→ **Task directions**
Set down exactly the lines below, starting at the one that contains "Hide the Utilities panel" and ending at the one that contains "You are a computer-use agent. This", with both of those lines included and nothing else.

Stored records
- Opening Delimiter -
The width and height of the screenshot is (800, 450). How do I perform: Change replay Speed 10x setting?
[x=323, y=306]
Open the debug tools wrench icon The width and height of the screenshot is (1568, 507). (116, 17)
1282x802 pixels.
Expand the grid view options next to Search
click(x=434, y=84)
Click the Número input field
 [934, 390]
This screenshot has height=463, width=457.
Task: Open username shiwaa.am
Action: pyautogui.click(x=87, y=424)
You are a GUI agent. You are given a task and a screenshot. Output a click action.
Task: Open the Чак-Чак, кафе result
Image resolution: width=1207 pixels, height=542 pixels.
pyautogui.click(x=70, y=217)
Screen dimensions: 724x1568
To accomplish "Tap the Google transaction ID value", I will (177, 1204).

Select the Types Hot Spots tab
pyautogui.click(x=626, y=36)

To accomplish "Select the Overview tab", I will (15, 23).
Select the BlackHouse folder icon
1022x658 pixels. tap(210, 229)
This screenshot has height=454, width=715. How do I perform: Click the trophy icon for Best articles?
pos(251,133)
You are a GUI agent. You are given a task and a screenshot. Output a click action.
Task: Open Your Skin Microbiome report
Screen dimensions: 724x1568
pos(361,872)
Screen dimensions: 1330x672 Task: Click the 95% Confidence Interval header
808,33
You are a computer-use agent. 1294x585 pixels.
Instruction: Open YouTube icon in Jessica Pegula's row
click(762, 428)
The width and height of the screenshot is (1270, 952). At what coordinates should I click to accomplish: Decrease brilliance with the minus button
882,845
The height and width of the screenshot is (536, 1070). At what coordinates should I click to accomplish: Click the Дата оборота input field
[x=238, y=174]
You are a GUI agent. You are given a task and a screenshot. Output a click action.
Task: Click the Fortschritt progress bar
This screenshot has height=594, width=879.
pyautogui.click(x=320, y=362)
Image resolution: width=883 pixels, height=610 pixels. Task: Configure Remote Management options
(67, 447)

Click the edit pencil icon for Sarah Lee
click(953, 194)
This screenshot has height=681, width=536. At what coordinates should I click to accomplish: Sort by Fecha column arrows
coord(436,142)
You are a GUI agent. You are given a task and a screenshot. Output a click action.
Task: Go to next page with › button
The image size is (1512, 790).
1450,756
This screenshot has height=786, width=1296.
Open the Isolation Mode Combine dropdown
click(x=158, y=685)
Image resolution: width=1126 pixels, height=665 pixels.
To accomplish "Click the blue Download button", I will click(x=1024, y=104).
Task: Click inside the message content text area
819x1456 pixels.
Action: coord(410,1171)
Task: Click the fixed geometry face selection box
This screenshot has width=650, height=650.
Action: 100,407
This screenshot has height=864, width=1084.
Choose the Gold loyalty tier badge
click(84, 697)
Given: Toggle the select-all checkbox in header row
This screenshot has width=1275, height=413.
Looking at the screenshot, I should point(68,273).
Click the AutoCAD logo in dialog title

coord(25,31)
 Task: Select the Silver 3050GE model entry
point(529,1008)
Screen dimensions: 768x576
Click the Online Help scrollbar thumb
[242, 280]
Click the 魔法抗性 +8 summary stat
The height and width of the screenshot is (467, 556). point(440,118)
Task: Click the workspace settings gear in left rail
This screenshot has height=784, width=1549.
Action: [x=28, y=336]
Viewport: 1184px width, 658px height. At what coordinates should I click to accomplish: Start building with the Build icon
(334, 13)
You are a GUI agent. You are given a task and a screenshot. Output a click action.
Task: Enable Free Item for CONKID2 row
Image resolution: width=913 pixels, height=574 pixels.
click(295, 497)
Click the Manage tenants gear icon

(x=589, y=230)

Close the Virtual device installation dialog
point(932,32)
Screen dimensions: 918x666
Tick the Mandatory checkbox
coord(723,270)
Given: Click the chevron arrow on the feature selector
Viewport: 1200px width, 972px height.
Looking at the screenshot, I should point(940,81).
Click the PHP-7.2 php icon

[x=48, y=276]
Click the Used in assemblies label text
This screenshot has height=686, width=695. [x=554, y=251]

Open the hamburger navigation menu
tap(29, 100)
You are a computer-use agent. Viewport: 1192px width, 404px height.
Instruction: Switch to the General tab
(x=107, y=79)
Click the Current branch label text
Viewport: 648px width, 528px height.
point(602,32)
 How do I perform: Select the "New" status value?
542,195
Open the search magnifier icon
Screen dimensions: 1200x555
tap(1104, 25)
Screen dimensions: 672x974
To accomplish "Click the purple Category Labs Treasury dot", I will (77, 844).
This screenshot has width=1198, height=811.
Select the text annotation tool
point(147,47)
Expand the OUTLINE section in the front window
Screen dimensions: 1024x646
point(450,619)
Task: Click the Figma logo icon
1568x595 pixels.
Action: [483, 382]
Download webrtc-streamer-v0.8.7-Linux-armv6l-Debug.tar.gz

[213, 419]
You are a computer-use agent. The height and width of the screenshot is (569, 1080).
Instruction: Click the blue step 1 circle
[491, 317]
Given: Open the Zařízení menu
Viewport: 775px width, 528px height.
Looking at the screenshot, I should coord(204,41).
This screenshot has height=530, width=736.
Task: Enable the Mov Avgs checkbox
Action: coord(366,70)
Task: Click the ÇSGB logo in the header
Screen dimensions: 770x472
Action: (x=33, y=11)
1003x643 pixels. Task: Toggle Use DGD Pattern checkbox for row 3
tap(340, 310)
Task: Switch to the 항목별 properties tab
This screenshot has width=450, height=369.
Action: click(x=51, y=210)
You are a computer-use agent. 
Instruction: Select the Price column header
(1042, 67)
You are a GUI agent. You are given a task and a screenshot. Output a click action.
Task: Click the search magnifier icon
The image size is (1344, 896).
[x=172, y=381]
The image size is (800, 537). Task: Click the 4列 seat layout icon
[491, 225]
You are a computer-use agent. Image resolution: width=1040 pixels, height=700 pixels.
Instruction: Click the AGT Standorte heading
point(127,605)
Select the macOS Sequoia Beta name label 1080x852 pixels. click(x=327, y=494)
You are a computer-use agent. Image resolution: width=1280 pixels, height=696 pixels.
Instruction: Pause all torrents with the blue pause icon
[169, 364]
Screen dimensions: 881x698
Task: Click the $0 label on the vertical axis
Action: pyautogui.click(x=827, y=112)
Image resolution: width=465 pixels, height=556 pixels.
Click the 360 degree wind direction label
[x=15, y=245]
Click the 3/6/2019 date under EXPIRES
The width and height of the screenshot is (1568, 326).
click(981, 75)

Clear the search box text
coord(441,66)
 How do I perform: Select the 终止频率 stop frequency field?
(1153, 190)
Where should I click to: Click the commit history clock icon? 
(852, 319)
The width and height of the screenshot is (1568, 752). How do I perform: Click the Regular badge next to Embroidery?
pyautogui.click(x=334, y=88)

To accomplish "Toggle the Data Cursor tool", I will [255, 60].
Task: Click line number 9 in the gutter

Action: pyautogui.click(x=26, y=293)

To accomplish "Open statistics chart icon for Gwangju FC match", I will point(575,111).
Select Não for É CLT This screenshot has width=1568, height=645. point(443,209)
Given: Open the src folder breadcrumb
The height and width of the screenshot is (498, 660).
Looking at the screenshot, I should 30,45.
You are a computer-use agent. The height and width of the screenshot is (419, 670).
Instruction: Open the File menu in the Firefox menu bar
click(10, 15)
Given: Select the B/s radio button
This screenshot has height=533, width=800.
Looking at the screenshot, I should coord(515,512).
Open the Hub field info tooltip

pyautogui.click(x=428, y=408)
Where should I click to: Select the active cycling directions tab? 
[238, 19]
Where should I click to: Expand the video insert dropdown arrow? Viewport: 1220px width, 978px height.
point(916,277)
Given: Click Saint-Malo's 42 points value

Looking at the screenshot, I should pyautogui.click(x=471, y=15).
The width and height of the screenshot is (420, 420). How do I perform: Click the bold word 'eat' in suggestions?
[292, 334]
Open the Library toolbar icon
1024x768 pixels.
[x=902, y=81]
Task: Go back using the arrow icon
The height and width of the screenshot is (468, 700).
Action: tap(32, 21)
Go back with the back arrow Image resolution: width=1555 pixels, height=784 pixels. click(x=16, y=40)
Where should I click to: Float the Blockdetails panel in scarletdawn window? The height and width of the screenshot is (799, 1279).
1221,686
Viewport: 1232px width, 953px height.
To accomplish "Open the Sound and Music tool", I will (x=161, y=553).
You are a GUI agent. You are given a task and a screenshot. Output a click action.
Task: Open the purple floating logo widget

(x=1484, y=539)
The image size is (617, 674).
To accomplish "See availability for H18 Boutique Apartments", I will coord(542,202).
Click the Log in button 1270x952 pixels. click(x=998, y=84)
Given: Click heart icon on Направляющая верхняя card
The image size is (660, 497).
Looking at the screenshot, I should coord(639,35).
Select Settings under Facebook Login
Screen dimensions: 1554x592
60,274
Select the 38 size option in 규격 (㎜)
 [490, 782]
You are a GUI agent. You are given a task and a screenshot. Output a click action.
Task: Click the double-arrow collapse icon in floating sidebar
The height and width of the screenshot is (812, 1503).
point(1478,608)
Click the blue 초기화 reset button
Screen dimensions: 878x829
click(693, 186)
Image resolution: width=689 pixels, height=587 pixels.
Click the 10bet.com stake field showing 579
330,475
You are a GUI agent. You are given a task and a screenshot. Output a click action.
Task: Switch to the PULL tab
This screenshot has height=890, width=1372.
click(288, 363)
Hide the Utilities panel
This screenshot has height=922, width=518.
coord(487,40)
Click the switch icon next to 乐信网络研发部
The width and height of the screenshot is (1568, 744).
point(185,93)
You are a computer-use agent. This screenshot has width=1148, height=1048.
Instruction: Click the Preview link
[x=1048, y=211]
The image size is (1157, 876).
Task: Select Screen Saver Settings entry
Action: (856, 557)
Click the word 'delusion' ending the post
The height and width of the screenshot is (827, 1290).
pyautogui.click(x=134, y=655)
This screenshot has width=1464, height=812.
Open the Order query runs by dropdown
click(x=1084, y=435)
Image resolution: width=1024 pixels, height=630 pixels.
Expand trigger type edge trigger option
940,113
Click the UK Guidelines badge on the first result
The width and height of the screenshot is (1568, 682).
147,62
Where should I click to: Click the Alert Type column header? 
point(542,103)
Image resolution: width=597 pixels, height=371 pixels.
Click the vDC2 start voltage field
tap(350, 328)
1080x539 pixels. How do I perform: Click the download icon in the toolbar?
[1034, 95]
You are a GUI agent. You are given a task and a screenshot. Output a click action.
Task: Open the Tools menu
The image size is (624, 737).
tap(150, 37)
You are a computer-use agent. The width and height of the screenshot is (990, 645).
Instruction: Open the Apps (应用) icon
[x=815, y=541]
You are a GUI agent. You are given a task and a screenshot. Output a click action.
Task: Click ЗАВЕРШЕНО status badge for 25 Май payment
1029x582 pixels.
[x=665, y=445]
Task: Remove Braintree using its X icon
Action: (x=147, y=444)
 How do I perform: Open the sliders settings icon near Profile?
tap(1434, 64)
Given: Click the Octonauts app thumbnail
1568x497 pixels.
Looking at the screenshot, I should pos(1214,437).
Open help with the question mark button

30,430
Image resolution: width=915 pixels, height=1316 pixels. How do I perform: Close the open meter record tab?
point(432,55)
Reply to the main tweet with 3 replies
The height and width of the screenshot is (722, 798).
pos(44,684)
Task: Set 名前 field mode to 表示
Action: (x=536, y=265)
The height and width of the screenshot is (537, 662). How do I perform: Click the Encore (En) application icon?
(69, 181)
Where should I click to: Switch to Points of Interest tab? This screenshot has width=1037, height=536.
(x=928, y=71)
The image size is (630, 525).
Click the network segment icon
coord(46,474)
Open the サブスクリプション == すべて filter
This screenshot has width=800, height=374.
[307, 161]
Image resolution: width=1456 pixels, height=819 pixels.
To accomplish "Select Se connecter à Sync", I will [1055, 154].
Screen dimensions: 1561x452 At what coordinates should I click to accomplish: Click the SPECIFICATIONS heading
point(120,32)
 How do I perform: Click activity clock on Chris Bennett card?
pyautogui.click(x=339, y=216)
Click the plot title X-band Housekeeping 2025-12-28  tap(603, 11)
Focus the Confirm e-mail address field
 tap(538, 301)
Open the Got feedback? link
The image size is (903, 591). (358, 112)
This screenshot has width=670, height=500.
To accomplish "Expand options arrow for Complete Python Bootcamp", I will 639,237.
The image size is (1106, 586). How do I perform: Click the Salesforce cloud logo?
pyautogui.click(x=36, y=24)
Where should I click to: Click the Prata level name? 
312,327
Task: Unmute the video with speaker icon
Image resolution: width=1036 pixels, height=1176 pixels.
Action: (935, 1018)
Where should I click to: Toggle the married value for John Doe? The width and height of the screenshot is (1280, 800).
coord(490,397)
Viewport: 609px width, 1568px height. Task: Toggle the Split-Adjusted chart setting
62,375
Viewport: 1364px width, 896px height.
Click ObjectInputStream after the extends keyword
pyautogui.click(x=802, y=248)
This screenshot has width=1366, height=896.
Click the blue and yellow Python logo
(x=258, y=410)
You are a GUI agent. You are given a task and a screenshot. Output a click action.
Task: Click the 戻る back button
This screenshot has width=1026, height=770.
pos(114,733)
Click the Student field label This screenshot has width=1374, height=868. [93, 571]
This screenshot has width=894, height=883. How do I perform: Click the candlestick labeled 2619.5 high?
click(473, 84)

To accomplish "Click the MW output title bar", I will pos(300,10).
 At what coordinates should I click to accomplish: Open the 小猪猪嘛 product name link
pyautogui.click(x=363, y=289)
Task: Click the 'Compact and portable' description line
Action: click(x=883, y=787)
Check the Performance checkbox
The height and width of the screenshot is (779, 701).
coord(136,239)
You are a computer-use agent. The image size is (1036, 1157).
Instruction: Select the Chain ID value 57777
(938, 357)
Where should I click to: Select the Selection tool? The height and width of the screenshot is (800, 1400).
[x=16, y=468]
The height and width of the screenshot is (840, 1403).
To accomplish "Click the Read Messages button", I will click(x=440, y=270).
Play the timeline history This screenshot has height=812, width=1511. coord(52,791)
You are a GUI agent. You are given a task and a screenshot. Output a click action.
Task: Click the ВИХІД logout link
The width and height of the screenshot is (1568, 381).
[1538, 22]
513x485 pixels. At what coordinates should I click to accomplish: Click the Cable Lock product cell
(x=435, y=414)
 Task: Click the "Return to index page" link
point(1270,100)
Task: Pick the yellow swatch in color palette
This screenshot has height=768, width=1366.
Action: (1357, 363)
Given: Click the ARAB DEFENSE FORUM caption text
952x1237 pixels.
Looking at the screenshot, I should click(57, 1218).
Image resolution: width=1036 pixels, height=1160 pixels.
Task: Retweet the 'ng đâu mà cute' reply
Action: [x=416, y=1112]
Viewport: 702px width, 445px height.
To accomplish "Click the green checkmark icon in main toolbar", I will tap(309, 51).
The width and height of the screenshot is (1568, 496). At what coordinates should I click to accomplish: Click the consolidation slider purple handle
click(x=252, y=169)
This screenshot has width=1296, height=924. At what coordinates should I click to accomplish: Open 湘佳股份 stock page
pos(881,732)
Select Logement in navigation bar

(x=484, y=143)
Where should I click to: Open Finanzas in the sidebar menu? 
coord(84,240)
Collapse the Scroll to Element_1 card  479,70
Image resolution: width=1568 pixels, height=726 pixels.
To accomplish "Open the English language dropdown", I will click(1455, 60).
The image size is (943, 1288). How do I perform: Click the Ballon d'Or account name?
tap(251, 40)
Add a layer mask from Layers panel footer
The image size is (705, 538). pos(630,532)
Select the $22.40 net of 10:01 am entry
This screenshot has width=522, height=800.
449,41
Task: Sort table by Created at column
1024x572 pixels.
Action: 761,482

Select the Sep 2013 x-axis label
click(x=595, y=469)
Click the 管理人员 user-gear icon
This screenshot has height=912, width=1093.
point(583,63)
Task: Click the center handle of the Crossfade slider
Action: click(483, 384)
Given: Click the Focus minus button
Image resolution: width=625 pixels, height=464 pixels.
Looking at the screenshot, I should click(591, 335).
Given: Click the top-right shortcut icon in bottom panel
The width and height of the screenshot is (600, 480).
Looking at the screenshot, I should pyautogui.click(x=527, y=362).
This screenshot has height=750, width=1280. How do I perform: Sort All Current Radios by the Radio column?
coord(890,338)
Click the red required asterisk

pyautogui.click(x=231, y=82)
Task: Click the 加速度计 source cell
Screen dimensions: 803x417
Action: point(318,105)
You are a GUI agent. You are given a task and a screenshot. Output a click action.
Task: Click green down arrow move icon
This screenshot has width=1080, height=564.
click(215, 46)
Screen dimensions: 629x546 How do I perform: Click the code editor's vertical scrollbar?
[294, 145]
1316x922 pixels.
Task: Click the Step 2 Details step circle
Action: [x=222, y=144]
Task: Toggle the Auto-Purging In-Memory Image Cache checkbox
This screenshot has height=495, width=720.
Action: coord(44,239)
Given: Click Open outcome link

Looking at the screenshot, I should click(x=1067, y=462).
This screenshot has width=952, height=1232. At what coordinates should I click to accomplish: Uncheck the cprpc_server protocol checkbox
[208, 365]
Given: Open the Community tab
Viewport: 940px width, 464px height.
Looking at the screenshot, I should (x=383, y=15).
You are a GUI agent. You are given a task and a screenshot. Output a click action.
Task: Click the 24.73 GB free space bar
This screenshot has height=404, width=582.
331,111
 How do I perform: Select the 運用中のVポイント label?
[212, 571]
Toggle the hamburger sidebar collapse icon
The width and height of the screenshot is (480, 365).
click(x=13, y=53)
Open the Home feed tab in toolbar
- Closing Delimiter -
→ **Solution for this problem**
Hide the Utilities panel
This screenshot has height=922, width=518.
coord(487,40)
Click the switch icon next to 乐信网络研发部
The width and height of the screenshot is (1568, 744).
point(185,93)
You are a computer-use agent. This screenshot has width=1148, height=1048.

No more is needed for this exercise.